- _TASK 1_: Pull out the lines of the records, starting at the first line of the records and ending at the line containing "3–8 (439, 135)", and reproduce them verbatim with both of those lines included.

Vongo was a video on demand service, owned by Liberty Media/The Weinstein Company's Starz Entertainment, parent company of the Starz network, that allowed users to download and view movies for a fixed price per month. As of August 1, 2008, Vongo stopped accepting new subscribers and was discontinued on September 30, 2008.

Service provided 
"Vongo" was a service that allowed users to rent movies by download.  It provided access to the Starz television channel, and contained a small library of movies.  It also included a Pay Per View option.  Starz Vongo had a small and growing selection of titles; more movies added weekly; satisfactory video quality; compatible with Portable Media Center 2.0 devices; some movies available with DVD-like bonus materials.

In October 2007, Starz Entertainment acquired Internet distribution rights for more than 100 feature films from Screen Media Ventures including films starring Will Ferrell, Angelina Jolie, Ralph Fiennes, Peter O'Toole and Mariel Hemingway.

- _Item coordinate records_:
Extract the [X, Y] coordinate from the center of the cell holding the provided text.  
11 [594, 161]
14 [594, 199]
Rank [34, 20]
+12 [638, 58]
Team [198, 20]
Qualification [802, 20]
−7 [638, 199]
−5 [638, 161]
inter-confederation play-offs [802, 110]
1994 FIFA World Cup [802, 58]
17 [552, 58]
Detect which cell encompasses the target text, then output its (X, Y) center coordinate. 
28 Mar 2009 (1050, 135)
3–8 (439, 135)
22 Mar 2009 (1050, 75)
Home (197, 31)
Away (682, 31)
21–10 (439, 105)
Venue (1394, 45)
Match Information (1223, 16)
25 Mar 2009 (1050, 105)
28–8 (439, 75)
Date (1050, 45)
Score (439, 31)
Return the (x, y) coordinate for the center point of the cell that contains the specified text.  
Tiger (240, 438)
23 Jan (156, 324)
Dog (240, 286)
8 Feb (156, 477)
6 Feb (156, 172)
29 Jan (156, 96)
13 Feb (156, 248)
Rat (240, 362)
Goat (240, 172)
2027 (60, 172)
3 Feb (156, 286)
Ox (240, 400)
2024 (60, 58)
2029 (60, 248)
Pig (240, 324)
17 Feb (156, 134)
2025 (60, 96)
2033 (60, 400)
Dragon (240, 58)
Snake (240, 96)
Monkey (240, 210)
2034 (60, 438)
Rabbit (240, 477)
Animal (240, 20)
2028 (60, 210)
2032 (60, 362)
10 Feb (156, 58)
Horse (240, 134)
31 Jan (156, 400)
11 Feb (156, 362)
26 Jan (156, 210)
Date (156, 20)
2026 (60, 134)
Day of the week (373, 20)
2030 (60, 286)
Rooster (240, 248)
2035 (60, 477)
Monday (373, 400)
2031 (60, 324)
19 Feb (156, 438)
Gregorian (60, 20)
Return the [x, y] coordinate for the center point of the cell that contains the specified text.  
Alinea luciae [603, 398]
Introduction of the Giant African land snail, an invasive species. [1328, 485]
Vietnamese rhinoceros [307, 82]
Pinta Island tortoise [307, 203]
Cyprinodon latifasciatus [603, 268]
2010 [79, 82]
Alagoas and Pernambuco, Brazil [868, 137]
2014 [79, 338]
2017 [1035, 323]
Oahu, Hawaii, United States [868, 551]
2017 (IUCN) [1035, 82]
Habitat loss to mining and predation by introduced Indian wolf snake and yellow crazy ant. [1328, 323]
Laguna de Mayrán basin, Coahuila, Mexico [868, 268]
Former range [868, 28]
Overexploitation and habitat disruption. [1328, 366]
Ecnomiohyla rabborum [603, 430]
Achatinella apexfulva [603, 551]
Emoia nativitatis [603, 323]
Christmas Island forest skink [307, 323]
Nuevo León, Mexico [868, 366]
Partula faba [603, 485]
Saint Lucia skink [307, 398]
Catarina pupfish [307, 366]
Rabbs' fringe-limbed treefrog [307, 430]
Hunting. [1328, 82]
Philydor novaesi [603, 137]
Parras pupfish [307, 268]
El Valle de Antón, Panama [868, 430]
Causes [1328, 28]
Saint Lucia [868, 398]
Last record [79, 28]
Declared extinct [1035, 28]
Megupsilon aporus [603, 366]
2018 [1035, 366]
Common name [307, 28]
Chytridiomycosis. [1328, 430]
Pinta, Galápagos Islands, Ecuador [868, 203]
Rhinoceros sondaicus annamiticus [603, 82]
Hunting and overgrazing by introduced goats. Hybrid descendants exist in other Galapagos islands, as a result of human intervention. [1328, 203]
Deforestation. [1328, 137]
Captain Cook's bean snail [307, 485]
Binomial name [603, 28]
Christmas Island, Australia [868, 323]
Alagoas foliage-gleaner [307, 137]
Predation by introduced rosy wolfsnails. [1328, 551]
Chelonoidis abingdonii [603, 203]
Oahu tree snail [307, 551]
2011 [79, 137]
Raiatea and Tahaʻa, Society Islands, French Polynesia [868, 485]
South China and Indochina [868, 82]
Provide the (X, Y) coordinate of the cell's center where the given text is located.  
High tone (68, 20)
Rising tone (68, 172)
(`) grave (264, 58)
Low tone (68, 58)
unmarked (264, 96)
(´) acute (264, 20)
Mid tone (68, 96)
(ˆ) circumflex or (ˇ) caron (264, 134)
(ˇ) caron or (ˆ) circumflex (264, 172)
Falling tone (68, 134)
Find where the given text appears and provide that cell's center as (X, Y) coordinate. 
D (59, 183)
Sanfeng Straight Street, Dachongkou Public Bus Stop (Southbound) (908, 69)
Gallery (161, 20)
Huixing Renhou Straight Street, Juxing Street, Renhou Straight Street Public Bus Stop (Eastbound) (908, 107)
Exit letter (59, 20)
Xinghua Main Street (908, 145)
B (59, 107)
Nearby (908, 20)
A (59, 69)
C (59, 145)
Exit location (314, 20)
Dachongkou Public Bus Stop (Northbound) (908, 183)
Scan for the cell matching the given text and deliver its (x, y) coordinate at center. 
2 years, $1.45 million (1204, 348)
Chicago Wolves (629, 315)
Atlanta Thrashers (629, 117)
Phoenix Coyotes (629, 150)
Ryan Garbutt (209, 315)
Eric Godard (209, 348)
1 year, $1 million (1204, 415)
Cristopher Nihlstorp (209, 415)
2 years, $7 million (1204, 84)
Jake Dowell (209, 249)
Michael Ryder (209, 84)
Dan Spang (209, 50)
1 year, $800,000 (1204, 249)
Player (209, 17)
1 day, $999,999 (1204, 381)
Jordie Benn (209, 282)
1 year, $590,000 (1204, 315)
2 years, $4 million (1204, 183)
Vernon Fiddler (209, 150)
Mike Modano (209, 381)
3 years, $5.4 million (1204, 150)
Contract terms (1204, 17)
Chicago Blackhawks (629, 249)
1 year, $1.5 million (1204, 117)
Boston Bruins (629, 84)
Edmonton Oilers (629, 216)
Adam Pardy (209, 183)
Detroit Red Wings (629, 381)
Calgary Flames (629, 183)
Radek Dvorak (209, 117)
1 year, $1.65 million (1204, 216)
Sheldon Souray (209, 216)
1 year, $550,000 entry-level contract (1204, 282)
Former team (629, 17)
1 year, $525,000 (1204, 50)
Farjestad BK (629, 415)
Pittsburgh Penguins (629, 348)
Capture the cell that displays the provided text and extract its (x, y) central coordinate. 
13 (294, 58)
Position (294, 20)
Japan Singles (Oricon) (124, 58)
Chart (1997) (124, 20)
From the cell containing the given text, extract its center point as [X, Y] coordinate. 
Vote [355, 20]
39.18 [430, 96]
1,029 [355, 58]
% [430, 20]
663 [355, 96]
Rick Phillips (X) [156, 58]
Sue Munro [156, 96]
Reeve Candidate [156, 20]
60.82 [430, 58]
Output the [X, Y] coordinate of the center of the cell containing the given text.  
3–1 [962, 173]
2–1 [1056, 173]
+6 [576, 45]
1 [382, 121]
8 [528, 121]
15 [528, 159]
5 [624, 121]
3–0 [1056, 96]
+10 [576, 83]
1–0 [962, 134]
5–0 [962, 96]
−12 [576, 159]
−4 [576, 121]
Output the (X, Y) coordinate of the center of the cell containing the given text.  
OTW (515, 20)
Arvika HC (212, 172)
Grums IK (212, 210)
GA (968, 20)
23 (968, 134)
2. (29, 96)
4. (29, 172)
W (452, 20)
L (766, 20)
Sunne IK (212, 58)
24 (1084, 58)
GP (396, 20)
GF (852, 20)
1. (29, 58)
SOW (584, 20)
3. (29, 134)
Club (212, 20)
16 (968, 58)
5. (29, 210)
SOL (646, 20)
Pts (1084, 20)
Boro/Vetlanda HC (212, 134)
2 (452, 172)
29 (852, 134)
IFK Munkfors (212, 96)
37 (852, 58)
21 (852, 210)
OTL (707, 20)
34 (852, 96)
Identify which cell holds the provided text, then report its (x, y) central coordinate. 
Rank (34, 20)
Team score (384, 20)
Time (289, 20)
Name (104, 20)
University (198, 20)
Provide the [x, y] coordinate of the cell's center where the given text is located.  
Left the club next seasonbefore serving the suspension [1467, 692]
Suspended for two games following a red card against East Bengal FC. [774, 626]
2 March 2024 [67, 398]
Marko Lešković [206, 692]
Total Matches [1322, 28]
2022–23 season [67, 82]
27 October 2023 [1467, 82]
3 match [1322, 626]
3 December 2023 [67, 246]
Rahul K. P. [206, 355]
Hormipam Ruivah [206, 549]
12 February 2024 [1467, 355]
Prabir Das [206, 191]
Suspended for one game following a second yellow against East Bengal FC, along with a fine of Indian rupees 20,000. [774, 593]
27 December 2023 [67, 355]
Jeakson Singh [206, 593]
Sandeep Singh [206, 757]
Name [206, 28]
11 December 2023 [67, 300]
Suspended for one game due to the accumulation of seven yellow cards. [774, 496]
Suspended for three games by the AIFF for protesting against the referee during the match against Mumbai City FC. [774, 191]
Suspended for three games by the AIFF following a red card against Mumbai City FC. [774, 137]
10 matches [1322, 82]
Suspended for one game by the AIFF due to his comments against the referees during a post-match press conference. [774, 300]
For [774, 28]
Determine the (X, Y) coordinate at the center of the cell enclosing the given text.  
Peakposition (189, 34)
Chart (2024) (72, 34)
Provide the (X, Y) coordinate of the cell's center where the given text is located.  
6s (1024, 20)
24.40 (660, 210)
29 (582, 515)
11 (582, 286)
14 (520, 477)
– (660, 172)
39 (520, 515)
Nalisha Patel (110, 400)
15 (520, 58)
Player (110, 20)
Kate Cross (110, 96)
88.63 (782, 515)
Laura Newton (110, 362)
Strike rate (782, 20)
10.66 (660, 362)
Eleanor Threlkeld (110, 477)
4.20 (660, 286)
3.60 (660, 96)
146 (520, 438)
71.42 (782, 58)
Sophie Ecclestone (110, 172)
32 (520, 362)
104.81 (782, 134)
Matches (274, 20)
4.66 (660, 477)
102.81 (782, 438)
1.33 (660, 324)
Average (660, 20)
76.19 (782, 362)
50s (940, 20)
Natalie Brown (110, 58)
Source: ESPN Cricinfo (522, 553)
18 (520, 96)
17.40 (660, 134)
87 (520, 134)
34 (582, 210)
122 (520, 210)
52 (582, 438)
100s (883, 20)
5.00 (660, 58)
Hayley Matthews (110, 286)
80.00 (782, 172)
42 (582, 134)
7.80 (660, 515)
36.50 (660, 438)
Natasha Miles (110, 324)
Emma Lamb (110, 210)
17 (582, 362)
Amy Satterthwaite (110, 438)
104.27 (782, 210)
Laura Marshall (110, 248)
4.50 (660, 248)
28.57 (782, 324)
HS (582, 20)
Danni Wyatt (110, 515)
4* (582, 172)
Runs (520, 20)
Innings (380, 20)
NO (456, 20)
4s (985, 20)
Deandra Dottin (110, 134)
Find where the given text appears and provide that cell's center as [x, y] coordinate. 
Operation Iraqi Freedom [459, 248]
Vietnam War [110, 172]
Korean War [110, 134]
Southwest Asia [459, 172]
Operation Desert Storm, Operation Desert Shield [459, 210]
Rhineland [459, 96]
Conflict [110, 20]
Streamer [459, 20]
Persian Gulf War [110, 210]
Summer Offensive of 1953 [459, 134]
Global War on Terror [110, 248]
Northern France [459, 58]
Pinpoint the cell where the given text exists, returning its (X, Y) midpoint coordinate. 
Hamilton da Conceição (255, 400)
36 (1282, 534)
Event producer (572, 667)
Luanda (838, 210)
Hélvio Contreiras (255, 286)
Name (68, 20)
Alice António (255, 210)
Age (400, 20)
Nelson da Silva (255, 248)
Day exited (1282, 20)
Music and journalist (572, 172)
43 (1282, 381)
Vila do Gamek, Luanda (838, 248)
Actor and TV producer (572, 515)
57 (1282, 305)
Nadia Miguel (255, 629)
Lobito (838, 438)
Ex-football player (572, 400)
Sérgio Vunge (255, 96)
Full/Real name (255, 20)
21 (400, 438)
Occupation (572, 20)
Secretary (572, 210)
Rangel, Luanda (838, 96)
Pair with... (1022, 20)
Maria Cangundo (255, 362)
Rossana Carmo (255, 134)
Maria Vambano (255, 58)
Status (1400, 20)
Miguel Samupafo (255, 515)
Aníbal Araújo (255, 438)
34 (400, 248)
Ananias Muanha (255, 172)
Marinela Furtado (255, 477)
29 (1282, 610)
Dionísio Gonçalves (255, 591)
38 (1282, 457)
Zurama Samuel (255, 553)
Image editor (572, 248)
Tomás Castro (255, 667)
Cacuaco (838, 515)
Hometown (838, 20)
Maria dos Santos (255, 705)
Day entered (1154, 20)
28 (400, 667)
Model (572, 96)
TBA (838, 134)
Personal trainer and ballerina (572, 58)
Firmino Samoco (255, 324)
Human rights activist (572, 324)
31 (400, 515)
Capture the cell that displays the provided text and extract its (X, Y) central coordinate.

- _TASK 2_: According to the text about Vongo, on what date was the service discontinued?

- _RESULT 1_:
Extract the [X, Y] coordinate from the center of the cell holding the provided text.  
11 [594, 161]
14 [594, 199]
Rank [34, 20]
+12 [638, 58]
Team [198, 20]
Qualification [802, 20]
−7 [638, 199]
−5 [638, 161]
inter-confederation play-offs [802, 110]
1994 FIFA World Cup [802, 58]
17 [552, 58]
Detect which cell encompasses the target text, then output its (X, Y) center coordinate. 
28 Mar 2009 (1050, 135)
3–8 (439, 135)

- _RESULT 2_: September 30, 2008